§ **SET TASK 1**
In the reply to Celko, why does the writer think a quantity can be NUMERIC(19, 5) instead of an INTEGER? Answer in one to three sentences.
§ **SET TASK 2**
Return the stretch of the reply to Celko from the words "How can a quantity" through the words "part of it.", copied word for word.

§ **PASSAGE GIVEN**
───
• @celko:

    *facepalm* Seriously?

    CELKO (12/30/2012)


    How can a quantity be NUMERIC(19, 5) and not an INTEGER?

    Water: 1.5 gallons

    Flour: .75 cups

    It's a Bill of Materials table. Decimals are definately part of it.

    Likewise, why are machine times expressed to less than a nano-second?

    It does no harm and the fifth decimal allows for avoiding rounding issues if important, which is something that particular systems report using so they are accurate to the nanosecond, and there's no reason to force a mid-point data type conversion.

    None of these things are tables at all! No keys! Rows are not records [sic], totally different concept. We also hate looping; it is procedural and SQL is declarative.

    Oh here we go again. Also, lose the "WE". Not all of us like you. Be more explicit.
───
§ **DATA EXTRACT**
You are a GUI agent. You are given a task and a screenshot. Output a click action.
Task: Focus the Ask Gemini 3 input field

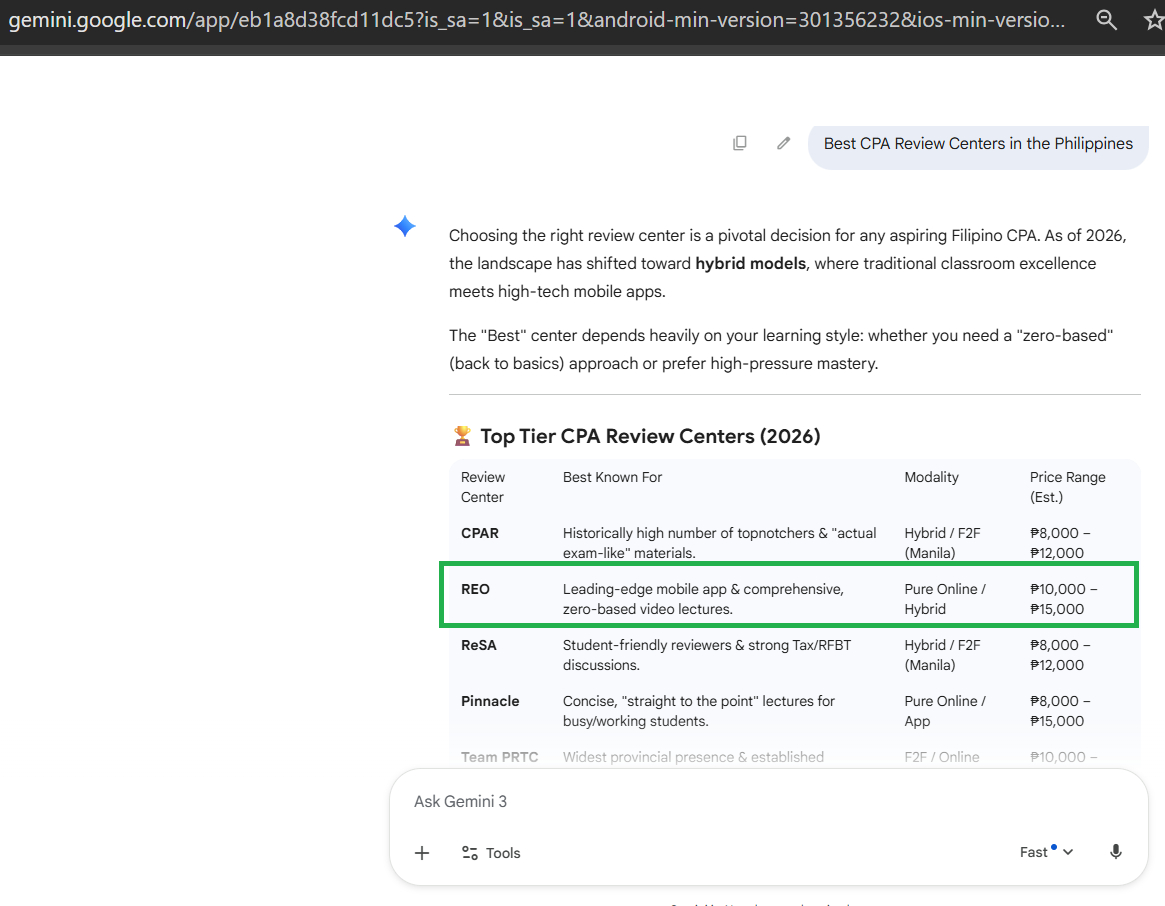coord(700,801)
───
§ **CORRECT ANSWER 1**
The writer says it is a Bill of Materials table, and decimal quantities belong in it. The examples given are 1.5 gallons of water and .75 cups of flour.

§ **CORRECT ANSWER 2**
How can a quantity be NUMERIC(19, 5) and not an INTEGER?

    Water: 1.5 gallons

    Flour: .75 cups

    It's a Bill of Materials table. Decimals are definately part of it.